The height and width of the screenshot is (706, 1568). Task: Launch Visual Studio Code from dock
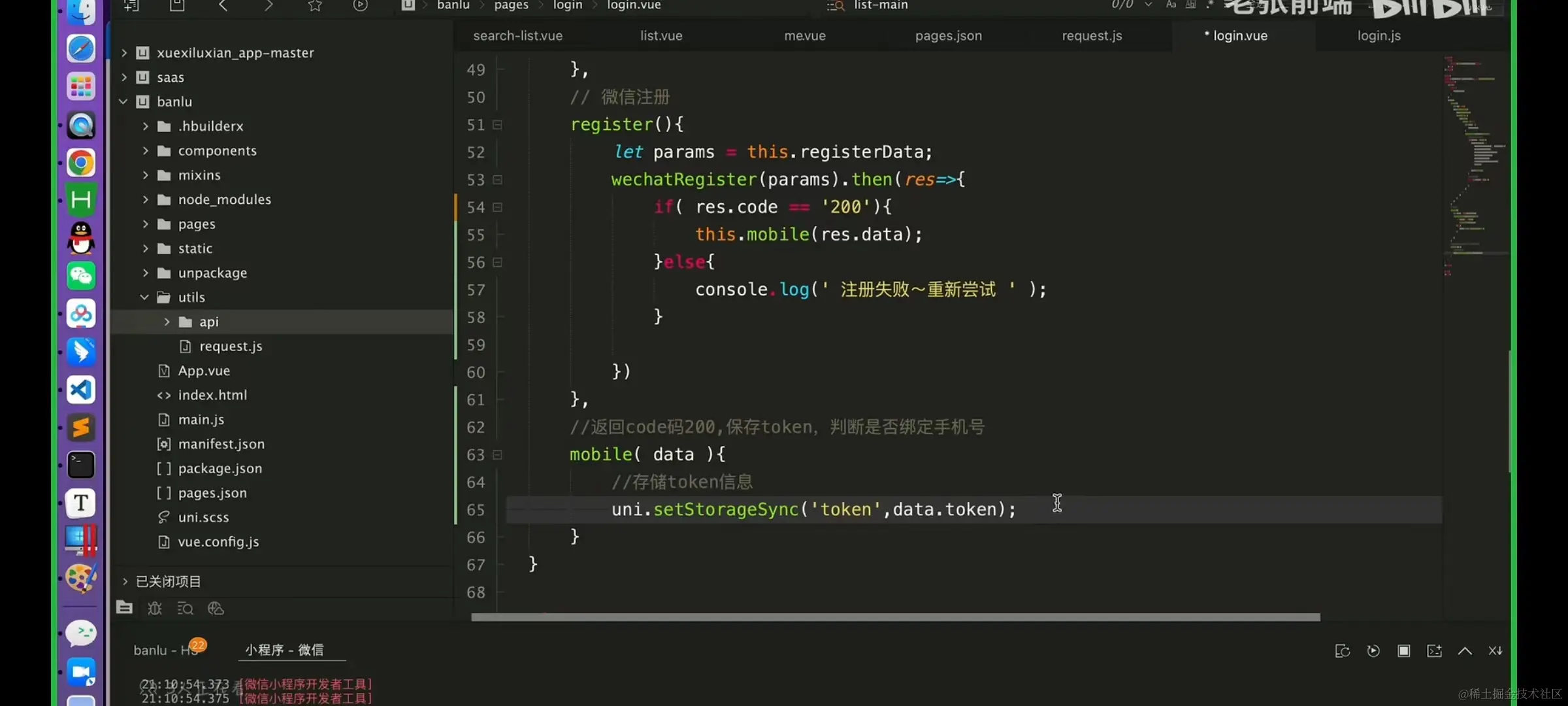[x=81, y=390]
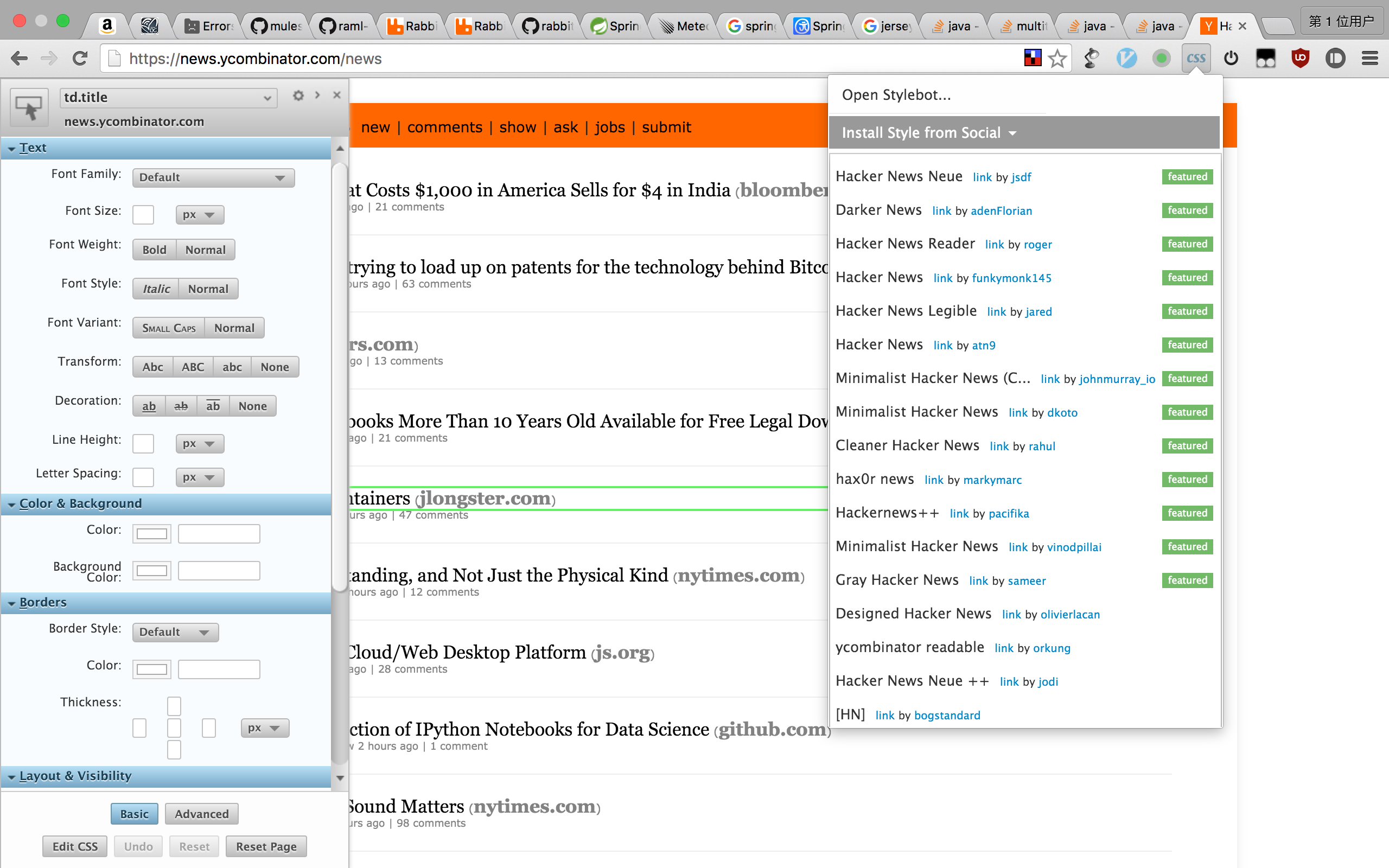Click the power button extension icon
Viewport: 1389px width, 868px height.
coord(1231,58)
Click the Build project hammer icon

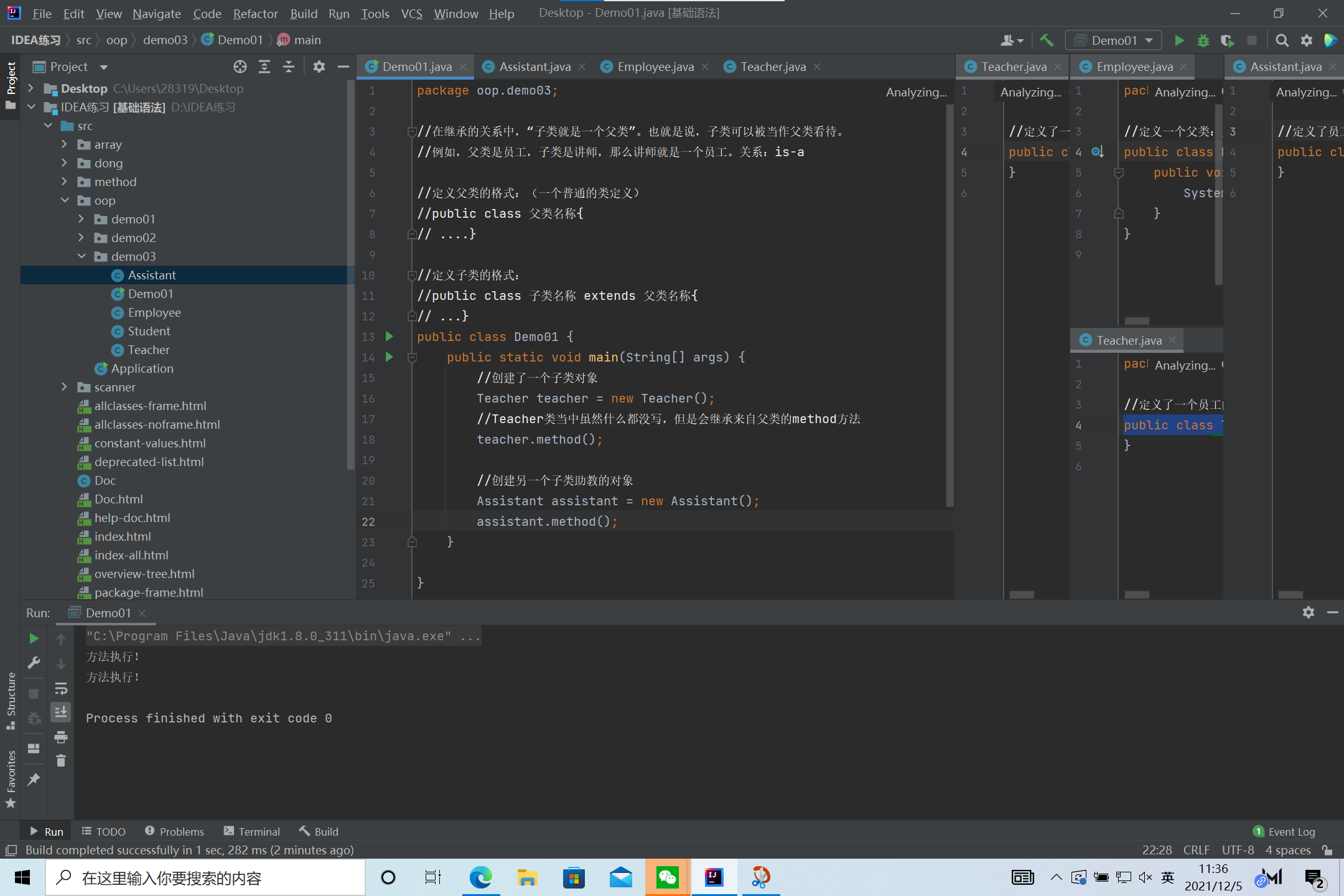(1047, 40)
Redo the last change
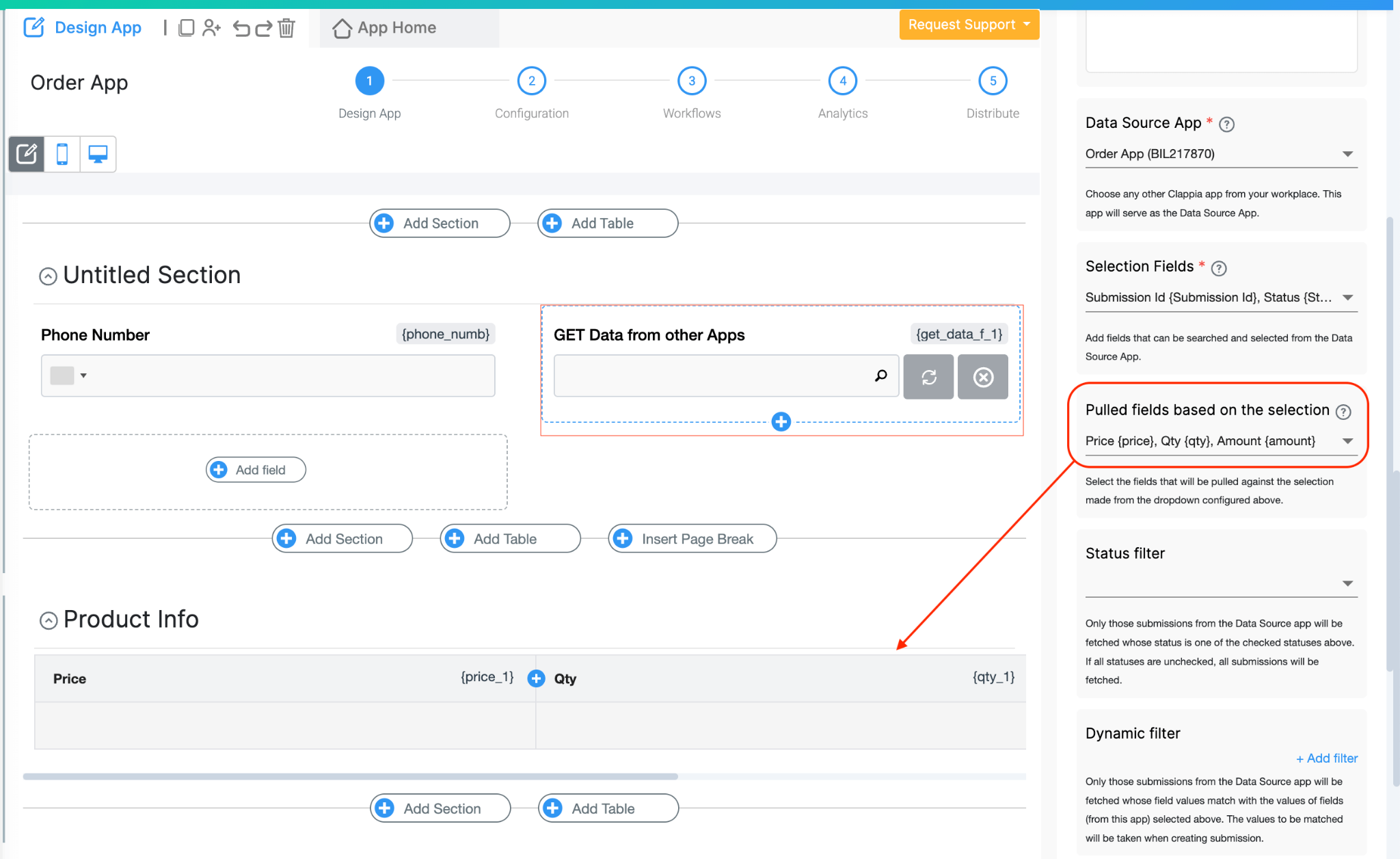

- - -

• Exercise aim
Pictures are to be left out; everything else in the entries is reproduced verbatim.

• Task answer
The height and width of the screenshot is (706, 1568). Task: Launch Visual Studio Code from dock
[x=81, y=390]
Click the power button extension icon
Viewport: 1389px width, 868px height.
coord(1231,58)
Click the Build project hammer icon

(1047, 40)
Redo the last change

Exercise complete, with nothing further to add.